[Stored data]
==*==
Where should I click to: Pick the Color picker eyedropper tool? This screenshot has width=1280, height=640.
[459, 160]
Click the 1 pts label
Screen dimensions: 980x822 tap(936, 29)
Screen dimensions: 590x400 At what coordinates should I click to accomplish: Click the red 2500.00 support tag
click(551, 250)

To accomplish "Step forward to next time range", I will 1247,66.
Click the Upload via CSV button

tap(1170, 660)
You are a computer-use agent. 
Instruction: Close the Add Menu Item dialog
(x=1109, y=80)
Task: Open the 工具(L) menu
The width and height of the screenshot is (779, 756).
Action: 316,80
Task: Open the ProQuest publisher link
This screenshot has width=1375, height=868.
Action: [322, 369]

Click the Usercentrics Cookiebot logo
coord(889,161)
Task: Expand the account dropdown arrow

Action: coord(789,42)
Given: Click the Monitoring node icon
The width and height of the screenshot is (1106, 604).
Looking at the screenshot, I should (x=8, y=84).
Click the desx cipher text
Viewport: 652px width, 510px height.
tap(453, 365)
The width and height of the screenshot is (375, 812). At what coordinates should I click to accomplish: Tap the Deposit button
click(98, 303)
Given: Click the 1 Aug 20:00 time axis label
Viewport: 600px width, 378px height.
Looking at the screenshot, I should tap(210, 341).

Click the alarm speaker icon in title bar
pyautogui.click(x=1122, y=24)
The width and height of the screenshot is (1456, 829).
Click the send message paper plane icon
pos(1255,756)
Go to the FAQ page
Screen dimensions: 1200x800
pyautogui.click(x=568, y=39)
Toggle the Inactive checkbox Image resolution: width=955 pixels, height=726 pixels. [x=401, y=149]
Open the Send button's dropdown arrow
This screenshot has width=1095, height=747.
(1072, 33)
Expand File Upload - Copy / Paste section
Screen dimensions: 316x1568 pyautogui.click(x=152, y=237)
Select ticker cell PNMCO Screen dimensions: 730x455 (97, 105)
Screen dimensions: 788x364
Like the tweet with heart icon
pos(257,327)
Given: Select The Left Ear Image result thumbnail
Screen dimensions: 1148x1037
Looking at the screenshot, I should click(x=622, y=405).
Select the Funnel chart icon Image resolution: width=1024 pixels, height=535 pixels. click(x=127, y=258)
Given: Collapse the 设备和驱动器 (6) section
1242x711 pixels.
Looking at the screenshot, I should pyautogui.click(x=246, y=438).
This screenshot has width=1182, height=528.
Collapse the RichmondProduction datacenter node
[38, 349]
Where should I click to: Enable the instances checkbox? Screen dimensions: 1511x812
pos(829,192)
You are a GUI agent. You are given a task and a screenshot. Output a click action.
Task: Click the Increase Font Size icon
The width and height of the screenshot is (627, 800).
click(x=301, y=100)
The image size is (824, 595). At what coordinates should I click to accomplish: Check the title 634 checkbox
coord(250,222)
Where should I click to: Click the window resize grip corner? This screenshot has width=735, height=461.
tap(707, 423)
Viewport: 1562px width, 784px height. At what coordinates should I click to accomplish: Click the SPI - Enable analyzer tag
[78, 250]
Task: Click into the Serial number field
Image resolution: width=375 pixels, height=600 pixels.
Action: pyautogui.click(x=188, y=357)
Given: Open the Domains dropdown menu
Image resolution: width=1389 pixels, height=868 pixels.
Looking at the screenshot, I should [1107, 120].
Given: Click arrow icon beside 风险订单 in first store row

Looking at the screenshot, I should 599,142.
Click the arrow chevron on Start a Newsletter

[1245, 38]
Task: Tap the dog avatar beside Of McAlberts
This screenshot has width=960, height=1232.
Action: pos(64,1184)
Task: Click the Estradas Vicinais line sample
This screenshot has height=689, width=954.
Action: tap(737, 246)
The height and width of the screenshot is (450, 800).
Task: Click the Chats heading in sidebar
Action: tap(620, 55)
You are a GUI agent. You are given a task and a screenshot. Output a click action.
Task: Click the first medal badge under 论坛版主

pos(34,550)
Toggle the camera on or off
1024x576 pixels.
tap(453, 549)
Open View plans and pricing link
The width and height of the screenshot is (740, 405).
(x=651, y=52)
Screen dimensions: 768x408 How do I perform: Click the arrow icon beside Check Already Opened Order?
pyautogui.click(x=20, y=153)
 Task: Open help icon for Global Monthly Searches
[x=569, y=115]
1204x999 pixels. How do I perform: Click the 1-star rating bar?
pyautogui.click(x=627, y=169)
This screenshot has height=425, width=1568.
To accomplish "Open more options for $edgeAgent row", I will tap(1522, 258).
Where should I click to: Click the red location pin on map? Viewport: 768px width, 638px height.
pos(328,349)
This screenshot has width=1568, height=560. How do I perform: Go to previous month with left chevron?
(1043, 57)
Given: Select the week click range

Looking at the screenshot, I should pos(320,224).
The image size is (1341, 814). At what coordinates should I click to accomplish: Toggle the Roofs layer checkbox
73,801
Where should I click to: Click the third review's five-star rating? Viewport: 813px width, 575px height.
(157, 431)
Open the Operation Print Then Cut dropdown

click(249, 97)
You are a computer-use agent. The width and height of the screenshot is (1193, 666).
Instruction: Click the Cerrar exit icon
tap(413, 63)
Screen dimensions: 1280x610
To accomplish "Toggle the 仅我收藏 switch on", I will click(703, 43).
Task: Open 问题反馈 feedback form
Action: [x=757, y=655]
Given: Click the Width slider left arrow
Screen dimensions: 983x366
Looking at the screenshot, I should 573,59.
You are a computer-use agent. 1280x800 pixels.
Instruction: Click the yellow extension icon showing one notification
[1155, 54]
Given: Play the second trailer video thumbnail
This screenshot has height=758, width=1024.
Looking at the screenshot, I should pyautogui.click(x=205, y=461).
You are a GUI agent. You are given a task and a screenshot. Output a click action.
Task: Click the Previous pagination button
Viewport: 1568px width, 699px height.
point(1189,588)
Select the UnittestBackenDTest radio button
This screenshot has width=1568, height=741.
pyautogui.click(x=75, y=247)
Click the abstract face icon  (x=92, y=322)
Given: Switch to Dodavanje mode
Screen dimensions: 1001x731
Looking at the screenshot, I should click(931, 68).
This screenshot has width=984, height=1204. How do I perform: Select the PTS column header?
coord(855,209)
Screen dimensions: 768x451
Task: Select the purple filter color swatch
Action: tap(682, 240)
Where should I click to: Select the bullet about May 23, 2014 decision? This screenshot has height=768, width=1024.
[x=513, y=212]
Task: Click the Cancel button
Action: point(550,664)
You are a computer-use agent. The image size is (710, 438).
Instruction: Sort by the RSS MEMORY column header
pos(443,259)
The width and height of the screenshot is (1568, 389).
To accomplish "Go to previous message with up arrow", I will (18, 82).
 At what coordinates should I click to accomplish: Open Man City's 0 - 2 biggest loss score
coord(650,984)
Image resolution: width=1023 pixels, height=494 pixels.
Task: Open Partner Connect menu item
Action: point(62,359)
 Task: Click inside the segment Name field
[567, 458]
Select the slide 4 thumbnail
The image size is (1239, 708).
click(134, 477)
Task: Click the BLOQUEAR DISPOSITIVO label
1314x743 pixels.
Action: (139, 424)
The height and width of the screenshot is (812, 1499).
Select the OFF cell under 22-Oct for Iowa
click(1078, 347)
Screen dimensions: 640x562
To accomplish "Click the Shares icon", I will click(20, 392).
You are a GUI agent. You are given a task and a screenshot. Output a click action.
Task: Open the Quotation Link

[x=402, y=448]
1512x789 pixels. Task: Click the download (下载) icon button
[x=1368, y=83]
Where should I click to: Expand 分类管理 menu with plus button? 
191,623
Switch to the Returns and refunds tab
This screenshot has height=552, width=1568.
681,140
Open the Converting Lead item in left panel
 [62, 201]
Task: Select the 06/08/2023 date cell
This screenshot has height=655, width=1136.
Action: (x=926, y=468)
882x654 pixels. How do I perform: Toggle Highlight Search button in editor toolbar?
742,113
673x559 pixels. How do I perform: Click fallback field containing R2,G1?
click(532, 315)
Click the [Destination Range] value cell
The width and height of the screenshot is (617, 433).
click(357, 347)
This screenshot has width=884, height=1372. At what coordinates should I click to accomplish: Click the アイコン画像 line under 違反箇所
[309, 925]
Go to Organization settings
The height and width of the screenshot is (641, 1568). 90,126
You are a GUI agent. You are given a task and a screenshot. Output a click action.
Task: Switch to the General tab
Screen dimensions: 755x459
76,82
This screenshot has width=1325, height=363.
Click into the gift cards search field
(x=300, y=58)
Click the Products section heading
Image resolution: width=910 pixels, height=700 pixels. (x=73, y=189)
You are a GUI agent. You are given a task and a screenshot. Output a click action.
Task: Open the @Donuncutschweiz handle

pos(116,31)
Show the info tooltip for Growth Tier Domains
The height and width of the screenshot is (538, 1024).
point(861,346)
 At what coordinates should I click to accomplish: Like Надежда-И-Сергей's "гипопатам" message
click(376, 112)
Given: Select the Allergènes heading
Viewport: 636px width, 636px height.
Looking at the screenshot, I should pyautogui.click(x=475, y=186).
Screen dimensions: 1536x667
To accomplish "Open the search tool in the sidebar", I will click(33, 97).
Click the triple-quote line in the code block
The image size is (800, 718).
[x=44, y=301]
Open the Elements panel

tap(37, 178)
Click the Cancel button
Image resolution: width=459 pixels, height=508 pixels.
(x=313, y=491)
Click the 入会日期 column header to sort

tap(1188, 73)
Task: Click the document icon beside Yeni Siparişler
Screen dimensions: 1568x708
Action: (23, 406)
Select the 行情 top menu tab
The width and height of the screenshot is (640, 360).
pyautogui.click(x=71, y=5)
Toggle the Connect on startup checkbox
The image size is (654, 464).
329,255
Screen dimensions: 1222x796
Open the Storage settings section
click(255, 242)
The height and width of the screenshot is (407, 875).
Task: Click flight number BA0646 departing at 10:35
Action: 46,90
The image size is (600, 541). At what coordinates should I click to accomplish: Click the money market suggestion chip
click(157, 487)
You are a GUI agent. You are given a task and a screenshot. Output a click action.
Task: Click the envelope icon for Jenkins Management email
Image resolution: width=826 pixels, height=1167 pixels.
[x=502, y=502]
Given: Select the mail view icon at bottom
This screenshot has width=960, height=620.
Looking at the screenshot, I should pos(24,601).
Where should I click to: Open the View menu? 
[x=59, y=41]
==*==
_Task to carry out_
If a line above contains the word "computer", it counts; state how many lines count, and nothing more.

_Reply_
4